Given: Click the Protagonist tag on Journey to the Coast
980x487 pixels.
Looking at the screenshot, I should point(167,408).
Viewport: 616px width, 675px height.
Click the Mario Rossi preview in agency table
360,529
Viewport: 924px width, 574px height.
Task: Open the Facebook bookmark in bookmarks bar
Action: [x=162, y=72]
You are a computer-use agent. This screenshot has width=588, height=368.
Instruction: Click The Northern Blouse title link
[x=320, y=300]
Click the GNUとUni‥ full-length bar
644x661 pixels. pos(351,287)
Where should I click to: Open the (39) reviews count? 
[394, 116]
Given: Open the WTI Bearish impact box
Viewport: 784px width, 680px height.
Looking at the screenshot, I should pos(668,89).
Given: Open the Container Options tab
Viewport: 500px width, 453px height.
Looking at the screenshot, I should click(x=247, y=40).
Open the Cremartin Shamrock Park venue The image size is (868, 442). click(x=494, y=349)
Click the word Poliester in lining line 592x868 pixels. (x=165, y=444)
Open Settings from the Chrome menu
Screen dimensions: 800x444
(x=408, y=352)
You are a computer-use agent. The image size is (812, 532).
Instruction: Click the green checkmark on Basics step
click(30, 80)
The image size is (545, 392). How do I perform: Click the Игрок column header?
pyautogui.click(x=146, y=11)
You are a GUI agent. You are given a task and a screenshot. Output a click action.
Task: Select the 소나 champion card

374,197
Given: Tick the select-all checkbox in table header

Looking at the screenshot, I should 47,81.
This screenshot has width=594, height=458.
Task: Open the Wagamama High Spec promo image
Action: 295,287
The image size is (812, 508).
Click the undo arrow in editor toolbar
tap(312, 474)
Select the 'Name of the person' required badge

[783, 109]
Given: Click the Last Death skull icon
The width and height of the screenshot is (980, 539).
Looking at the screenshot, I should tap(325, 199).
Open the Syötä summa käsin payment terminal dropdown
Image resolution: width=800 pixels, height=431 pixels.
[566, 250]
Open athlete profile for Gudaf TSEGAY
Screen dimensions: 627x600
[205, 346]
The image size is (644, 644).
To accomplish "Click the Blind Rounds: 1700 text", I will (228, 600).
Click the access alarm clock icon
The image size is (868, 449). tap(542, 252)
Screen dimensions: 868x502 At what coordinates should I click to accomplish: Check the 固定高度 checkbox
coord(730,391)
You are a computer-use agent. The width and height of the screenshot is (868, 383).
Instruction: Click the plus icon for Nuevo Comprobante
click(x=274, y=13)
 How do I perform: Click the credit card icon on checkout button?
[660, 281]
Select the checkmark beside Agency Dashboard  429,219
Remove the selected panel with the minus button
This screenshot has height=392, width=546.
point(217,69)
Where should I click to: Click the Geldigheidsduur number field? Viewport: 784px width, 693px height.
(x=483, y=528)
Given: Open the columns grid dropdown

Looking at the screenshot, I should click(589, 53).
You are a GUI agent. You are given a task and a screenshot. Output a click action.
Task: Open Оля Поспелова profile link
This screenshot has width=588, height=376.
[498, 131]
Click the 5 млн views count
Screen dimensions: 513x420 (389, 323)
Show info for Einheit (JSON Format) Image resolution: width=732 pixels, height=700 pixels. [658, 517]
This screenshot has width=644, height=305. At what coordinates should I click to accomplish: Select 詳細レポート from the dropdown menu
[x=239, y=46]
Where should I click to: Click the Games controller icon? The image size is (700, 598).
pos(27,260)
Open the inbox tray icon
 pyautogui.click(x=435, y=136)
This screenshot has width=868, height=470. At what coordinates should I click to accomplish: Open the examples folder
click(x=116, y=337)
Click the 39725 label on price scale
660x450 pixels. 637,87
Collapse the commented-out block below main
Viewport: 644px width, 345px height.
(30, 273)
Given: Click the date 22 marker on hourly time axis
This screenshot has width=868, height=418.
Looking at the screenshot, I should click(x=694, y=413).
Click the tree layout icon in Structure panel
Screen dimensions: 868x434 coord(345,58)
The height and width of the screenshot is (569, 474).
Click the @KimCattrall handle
····················
* PROBLEM REQUIREMENTS *
Every record above has to appear again, word for word.

* SOLUTION *
Given: Click the Protagonist tag on Journey to the Coast
980x487 pixels.
Looking at the screenshot, I should point(167,408).
Viewport: 616px width, 675px height.
Click the Mario Rossi preview in agency table
360,529
Viewport: 924px width, 574px height.
Task: Open the Facebook bookmark in bookmarks bar
Action: [x=162, y=72]
You are a computer-use agent. This screenshot has width=588, height=368.
Instruction: Click The Northern Blouse title link
[x=320, y=300]
Click the GNUとUni‥ full-length bar
644x661 pixels. pos(351,287)
Where should I click to: Open the (39) reviews count? 
[394, 116]
Given: Open the WTI Bearish impact box
Viewport: 784px width, 680px height.
Looking at the screenshot, I should pos(668,89).
Given: Open the Container Options tab
Viewport: 500px width, 453px height.
Looking at the screenshot, I should click(x=247, y=40).
Open the Cremartin Shamrock Park venue The image size is (868, 442). click(x=494, y=349)
Click the word Poliester in lining line 592x868 pixels. (x=165, y=444)
Open Settings from the Chrome menu
Screen dimensions: 800x444
(x=408, y=352)
You are a computer-use agent. The image size is (812, 532).
Instruction: Click the green checkmark on Basics step
click(30, 80)
The image size is (545, 392). How do I perform: Click the Игрок column header?
pyautogui.click(x=146, y=11)
You are a GUI agent. You are given a task and a screenshot. Output a click action.
Task: Select the 소나 champion card

374,197
Given: Tick the select-all checkbox in table header

Looking at the screenshot, I should 47,81.
This screenshot has width=594, height=458.
Task: Open the Wagamama High Spec promo image
Action: 295,287
The image size is (812, 508).
Click the undo arrow in editor toolbar
tap(312, 474)
Select the 'Name of the person' required badge

[783, 109]
Given: Click the Last Death skull icon
The width and height of the screenshot is (980, 539).
Looking at the screenshot, I should tap(325, 199).
Open the Syötä summa käsin payment terminal dropdown
Image resolution: width=800 pixels, height=431 pixels.
[566, 250]
Open athlete profile for Gudaf TSEGAY
Screen dimensions: 627x600
[205, 346]
The image size is (644, 644).
To accomplish "Click the Blind Rounds: 1700 text", I will (228, 600).
Click the access alarm clock icon
The image size is (868, 449). tap(542, 252)
Screen dimensions: 868x502 At what coordinates should I click to accomplish: Check the 固定高度 checkbox
coord(730,391)
You are a computer-use agent. The width and height of the screenshot is (868, 383).
Instruction: Click the plus icon for Nuevo Comprobante
click(x=274, y=13)
 How do I perform: Click the credit card icon on checkout button?
[660, 281]
Select the checkmark beside Agency Dashboard  429,219
Remove the selected panel with the minus button
This screenshot has height=392, width=546.
point(217,69)
Where should I click to: Click the Geldigheidsduur number field? Viewport: 784px width, 693px height.
(x=483, y=528)
Given: Open the columns grid dropdown

Looking at the screenshot, I should click(589, 53).
You are a GUI agent. You are given a task and a screenshot. Output a click action.
Task: Open Оля Поспелова profile link
This screenshot has width=588, height=376.
[498, 131]
Click the 5 млн views count
Screen dimensions: 513x420 (389, 323)
Show info for Einheit (JSON Format) Image resolution: width=732 pixels, height=700 pixels. [658, 517]
This screenshot has width=644, height=305. At what coordinates should I click to accomplish: Select 詳細レポート from the dropdown menu
[x=239, y=46]
Where should I click to: Click the Games controller icon? The image size is (700, 598).
pos(27,260)
Open the inbox tray icon
 pyautogui.click(x=435, y=136)
This screenshot has width=868, height=470. At what coordinates should I click to accomplish: Open the examples folder
click(x=116, y=337)
Click the 39725 label on price scale
660x450 pixels. 637,87
Collapse the commented-out block below main
Viewport: 644px width, 345px height.
(30, 273)
Given: Click the date 22 marker on hourly time axis
This screenshot has width=868, height=418.
Looking at the screenshot, I should click(x=694, y=413).
Click the tree layout icon in Structure panel
Screen dimensions: 868x434 coord(345,58)
The height and width of the screenshot is (569, 474).
Click the @KimCattrall handle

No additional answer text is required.